In 1995, he co-starred with actress and artist Lori Petty in the science fiction/action comedy film Tank Girl. Here, he played the villain Dr. Kesslee, the evil director of the global Water and Power Company, whose main goal in the story was to control the planet's entire water supply on a future desert-like, post-apocalyptic Earth.

McDowell appeared in a 2000 episode of the animated series South Park, which was a comedic retelling of the Charles Dickens novel Great Expectations. In the episode, McDowell played the real-life narrator of the story in live action, introducing himself simply as "a British person", in a parody of Masterpiece Theatre, and its ex-host, Alistair Cooke.

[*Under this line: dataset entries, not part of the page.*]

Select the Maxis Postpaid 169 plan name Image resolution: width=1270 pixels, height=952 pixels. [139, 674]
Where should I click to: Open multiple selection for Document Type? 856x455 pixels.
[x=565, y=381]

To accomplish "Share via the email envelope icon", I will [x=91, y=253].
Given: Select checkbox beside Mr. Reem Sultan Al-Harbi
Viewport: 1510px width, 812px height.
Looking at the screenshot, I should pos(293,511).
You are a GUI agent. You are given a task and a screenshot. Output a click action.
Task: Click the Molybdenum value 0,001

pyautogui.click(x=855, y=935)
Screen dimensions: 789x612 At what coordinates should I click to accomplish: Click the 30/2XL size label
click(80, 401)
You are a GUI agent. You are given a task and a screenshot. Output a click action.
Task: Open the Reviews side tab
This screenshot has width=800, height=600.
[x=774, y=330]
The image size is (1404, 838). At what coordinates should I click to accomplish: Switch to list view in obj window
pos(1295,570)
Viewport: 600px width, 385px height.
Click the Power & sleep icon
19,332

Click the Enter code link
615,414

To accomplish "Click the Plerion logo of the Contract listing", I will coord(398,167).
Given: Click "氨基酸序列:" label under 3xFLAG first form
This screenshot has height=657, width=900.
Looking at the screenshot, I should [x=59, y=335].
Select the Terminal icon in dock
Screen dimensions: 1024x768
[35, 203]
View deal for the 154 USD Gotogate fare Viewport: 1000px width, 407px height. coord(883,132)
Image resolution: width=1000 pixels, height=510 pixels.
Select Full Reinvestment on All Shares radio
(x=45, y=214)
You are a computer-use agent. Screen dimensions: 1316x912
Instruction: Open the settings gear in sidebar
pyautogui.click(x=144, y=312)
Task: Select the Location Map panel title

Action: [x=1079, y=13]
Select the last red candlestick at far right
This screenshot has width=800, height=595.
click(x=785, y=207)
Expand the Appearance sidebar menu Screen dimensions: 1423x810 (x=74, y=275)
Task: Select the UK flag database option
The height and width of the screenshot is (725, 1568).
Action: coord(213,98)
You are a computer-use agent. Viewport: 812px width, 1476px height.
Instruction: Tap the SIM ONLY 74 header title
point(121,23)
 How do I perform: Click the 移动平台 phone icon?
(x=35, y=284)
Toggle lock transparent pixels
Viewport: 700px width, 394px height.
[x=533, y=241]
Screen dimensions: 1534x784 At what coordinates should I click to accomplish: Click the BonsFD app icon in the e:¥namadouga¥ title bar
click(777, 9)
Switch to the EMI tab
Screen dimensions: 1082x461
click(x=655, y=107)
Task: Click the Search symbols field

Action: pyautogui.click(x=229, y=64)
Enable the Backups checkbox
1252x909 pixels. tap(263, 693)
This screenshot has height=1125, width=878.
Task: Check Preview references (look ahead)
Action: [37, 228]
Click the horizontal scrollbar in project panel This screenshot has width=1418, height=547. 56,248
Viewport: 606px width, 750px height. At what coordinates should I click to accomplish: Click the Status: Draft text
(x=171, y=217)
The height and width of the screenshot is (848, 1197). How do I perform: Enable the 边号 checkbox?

McDowell played himself in Robert Altman's The Player, in which he chastises protagonist Griffin Mill (Tim Robbins) for badmouthing him behind his back. He worked with Altman once again for The Company (2003) as "Mr. A.", the fictional director of the Joffrey Ballet of Chicago. His character was based on real-life director Gerald Arpino. McDowell had a brief but memorable role as the psychopathic Gangster in the British crime film Gangster No. 1 (2000). In the film I'll Sleep When I'm Dead (2003), he played a straight married man who rapes a young drug dealer to "teach him a lesson". The film also starred Clive Owen as the victim's elder brother.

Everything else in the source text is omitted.